▶ INFORMATION SUPPLIED
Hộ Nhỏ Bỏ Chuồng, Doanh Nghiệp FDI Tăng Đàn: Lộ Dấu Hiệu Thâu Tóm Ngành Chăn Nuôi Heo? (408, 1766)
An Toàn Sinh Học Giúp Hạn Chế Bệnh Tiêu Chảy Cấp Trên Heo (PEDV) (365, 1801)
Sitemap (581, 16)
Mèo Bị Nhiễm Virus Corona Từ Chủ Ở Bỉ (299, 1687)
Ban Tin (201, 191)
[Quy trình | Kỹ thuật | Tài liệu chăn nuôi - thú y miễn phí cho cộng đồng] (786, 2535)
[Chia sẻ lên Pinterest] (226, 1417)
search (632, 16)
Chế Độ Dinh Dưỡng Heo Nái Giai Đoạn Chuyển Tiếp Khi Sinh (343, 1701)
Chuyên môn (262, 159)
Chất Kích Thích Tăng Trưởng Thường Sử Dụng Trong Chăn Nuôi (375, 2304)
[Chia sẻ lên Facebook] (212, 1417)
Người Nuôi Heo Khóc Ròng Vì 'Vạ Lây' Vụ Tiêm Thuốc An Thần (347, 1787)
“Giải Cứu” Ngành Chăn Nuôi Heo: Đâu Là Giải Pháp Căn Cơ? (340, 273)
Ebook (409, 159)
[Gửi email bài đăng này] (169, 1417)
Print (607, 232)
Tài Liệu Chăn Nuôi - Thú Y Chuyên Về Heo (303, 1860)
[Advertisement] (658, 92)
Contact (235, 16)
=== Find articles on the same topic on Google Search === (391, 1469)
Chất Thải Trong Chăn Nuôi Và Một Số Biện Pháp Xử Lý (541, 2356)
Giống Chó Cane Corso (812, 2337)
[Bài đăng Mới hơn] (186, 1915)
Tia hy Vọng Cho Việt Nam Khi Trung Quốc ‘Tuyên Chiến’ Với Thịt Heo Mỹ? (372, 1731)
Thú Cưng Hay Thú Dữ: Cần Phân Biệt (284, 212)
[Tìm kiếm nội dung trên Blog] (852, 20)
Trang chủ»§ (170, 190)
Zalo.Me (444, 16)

▶ AIM OF THE TASK
Retype the line containing "Chất Kích Thích" and each line after it through the end of the listing, exactly, leaving out everything else.

▶ EXERCISE ANSWER
Chất Kích Thích Tăng Trưởng Thường Sử Dụng Trong Chăn Nuôi (375, 2304)
[Chia sẻ lên Facebook] (212, 1417)
Người Nuôi Heo Khóc Ròng Vì 'Vạ Lây' Vụ Tiêm Thuốc An Thần (347, 1787)
“Giải Cứu” Ngành Chăn Nuôi Heo: Đâu Là Giải Pháp Căn Cơ? (340, 273)
Ebook (409, 159)
[Gửi email bài đăng này] (169, 1417)
Print (607, 232)
Tài Liệu Chăn Nuôi - Thú Y Chuyên Về Heo (303, 1860)
[Advertisement] (658, 92)
Contact (235, 16)
=== Find articles on the same topic on Google Search === (391, 1469)
Chất Thải Trong Chăn Nuôi Và Một Số Biện Pháp Xử Lý (541, 2356)
Giống Chó Cane Corso (812, 2337)
[Bài đăng Mới hơn] (186, 1915)
Tia hy Vọng Cho Việt Nam Khi Trung Quốc ‘Tuyên Chiến’ Với Thịt Heo Mỹ? (372, 1731)
Thú Cưng Hay Thú Dữ: Cần Phân Biệt (284, 212)
[Tìm kiếm nội dung trên Blog] (852, 20)
Trang chủ»§ (170, 190)
Zalo.Me (444, 16)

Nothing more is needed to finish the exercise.